Let $(X,\mathcal{B},\mu)$ be a non-atomic Borel probability space. We may assume that $X\subseteq \mathbb{R}^d$ is the open (or closed) unit ball, if it helps.

Let $\mathcal{C}$ be a countable collection of sets such that for $\mu$-a.e. $x\in X$, $\exists \{c_n\}_{n\geq 1}\subset \mathcal{C}$ s.t. $\{x\}= \bigcap_{n\geq1}c_n$, $c_{n+1}\subseteq c_n$ ($n\geq1$), and $\mathrm{diam}(c_n)\xrightarrow[n\rightarrow\infty]{}0$.

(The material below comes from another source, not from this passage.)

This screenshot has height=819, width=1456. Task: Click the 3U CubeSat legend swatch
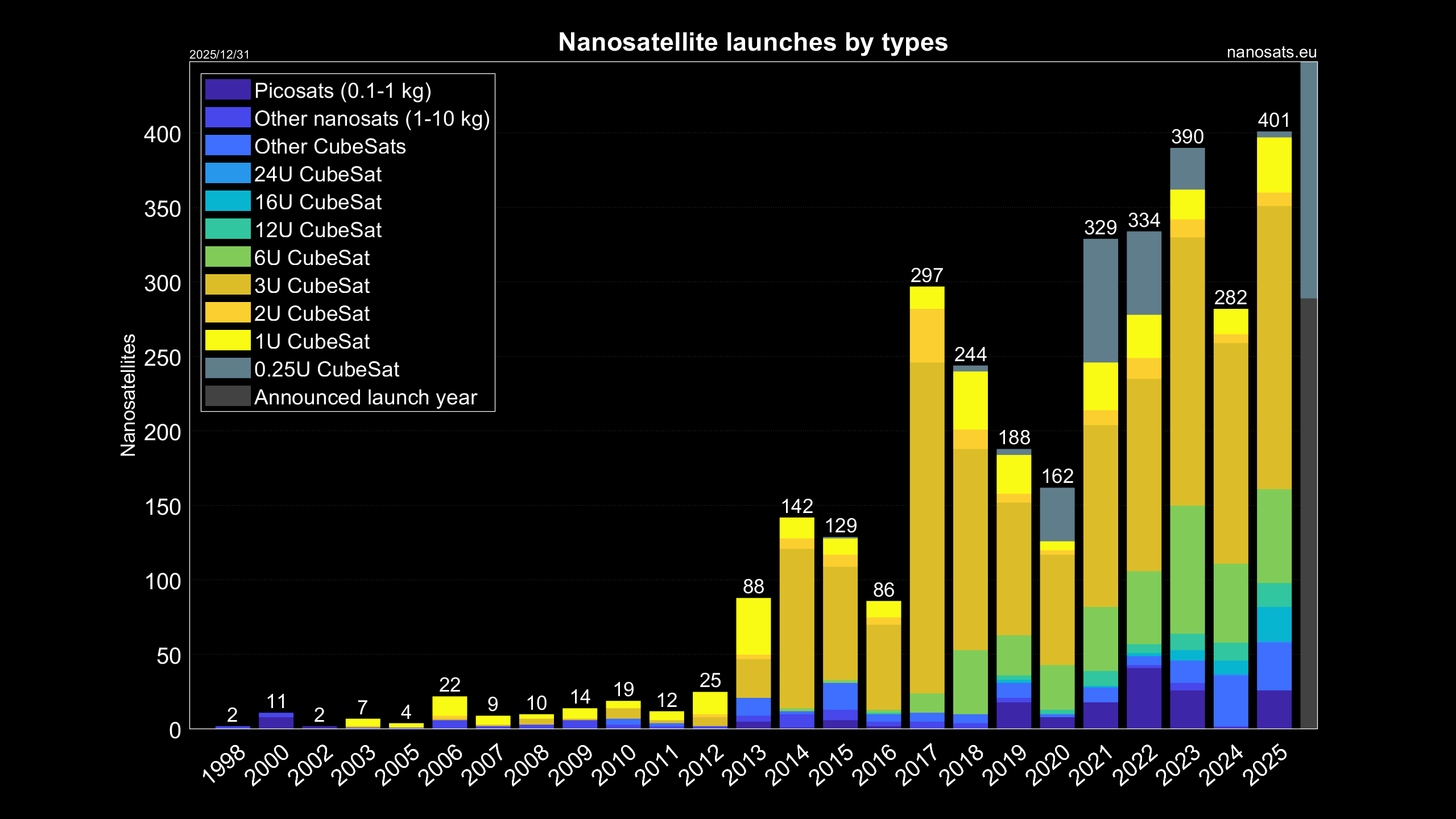pos(228,285)
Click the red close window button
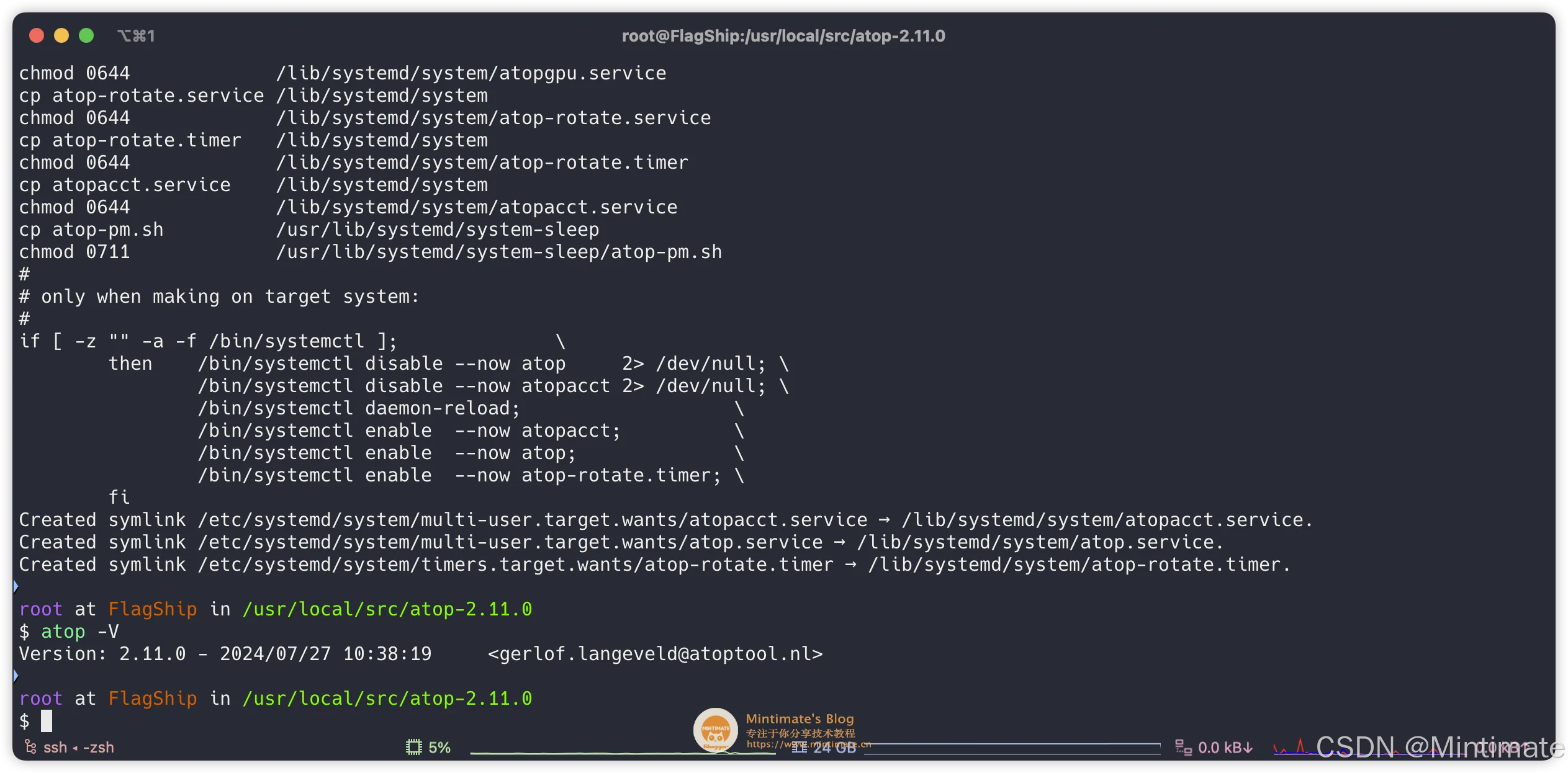 coord(37,36)
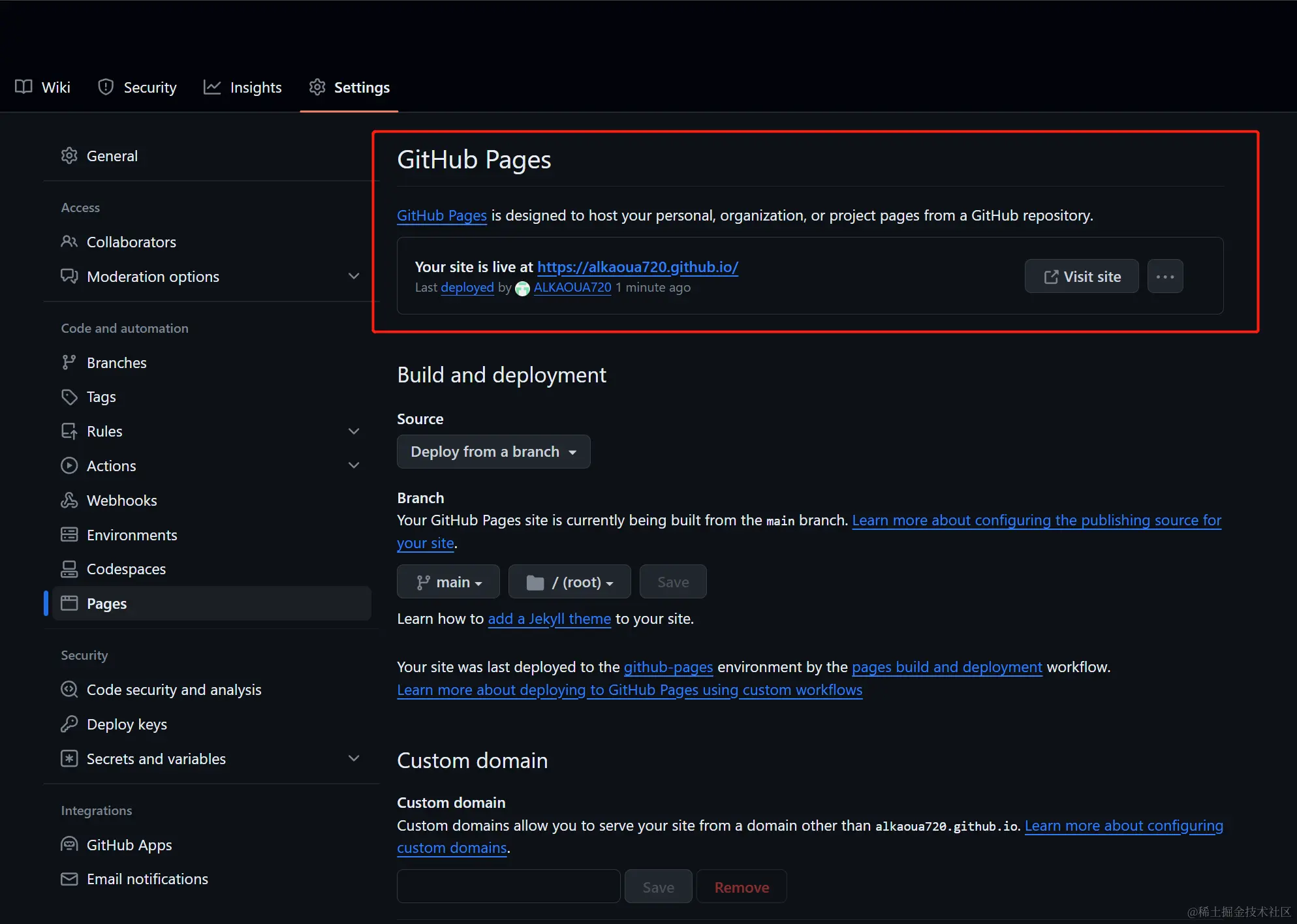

My question is the following:

Does there exist a positive constant $\alpha>0$, s.t. $\forall r>0$, $\exists$ a $\textbf{disjoint}$ sub-collection $ \mathcal{C}_{r}\subset \mathcal{C}$ s.t. $\forall c\in \mathcal{C}_{r}$, $\mathrm{diam}(c)\leq r$, and $\mu(\bigcup \mathcal{C}_{r})\geq \alpha$ ?

Any tips, insights, or counter-examples would be greatly appreciated!

Thanks ahead

Answer 1

No, such positive $\alpha$ may not exist.

Fix some fery fast growing function $F$. Let $X$ be a unit square, and choose $\mathcal{C}$ consisting of $2^{-F(n)}$-neigborhoods of $2^{-n}$ by $2^{-n}$ $+$-shapes with dyadic rational centers. They clearly satisfy your first condition, but there cannot be more than $2^{2n}$ disjoint crosses with diameter $2^{-n}$ on a unit square, and you can bound their area above by $2 \times (2^{-F(n)} \times 2^{-n}) := S_n$.

Function $\sum_{n > N} 2^{2n}S_n$ is an obvious upper bound for the area of any disjoint family with diameter of elements less than $2^{-N}$. So if this function has limit 0 ($F = 2^{2^n}$ will suffice) then $\alpha$ does not exist.